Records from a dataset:
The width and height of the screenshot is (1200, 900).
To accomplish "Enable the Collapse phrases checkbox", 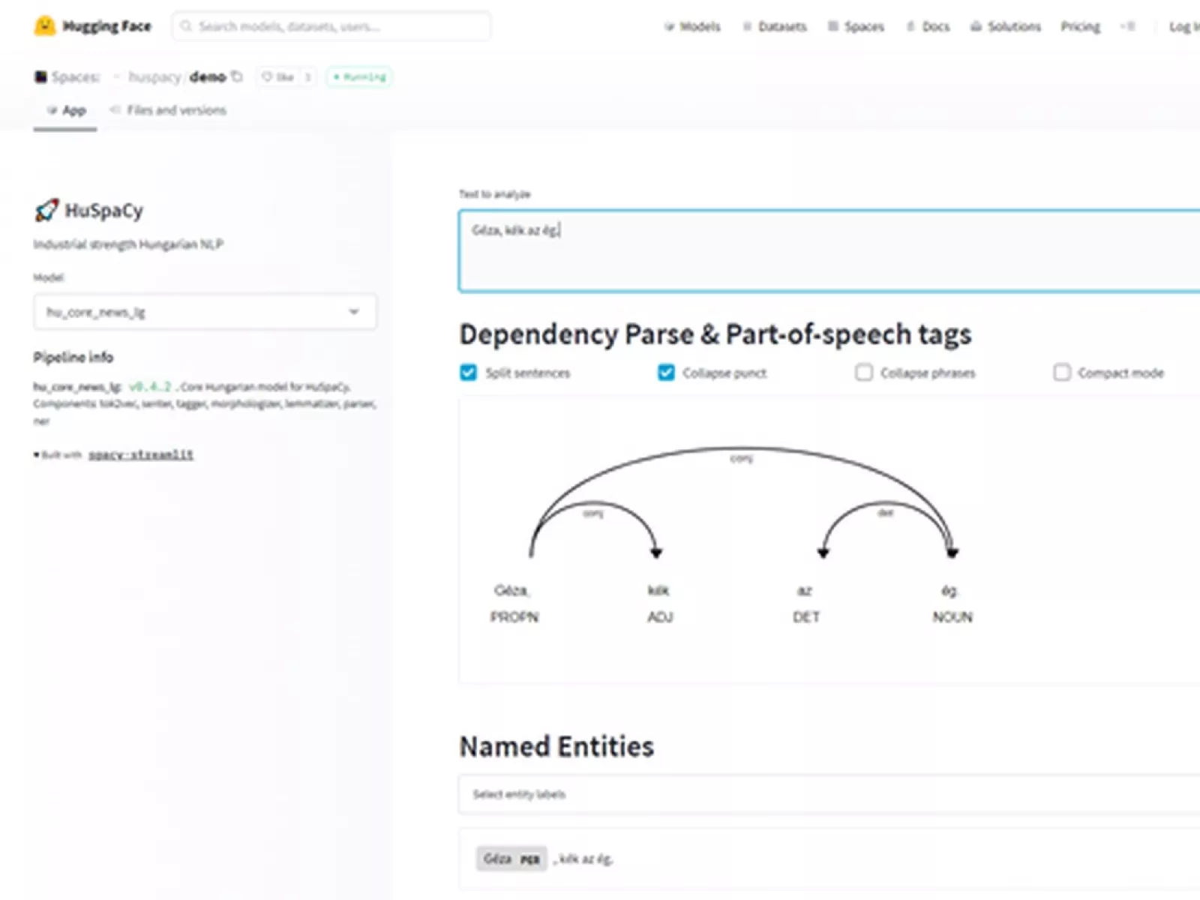I will [864, 373].
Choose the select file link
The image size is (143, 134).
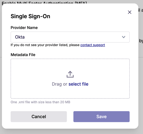tap(78, 84)
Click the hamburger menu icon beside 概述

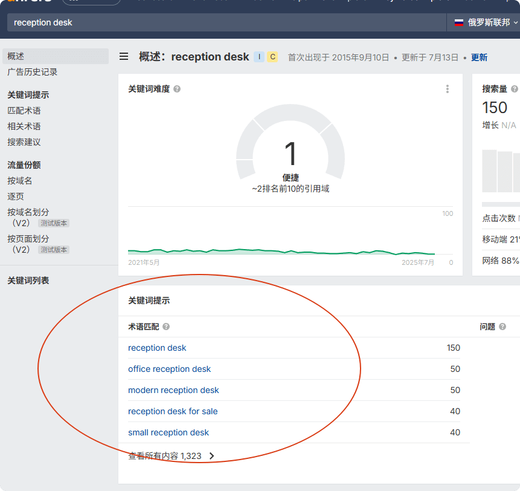click(x=124, y=57)
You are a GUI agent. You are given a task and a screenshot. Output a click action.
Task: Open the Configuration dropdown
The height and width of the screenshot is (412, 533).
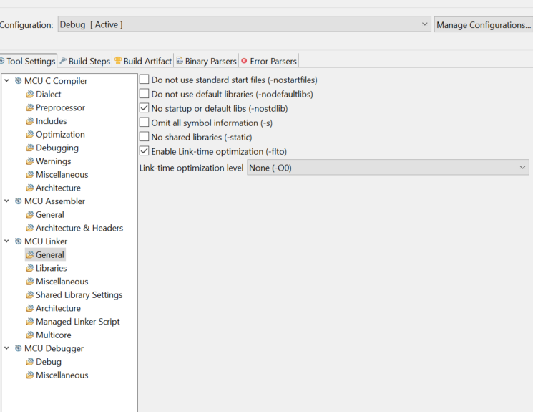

* What is needed:
Please pull out each line of the listing above that contains the word "height" and copy those lines in full.

* Exercise result:
The width and height of the screenshot is (1200, 900).
The height and width of the screenshot is (412, 533).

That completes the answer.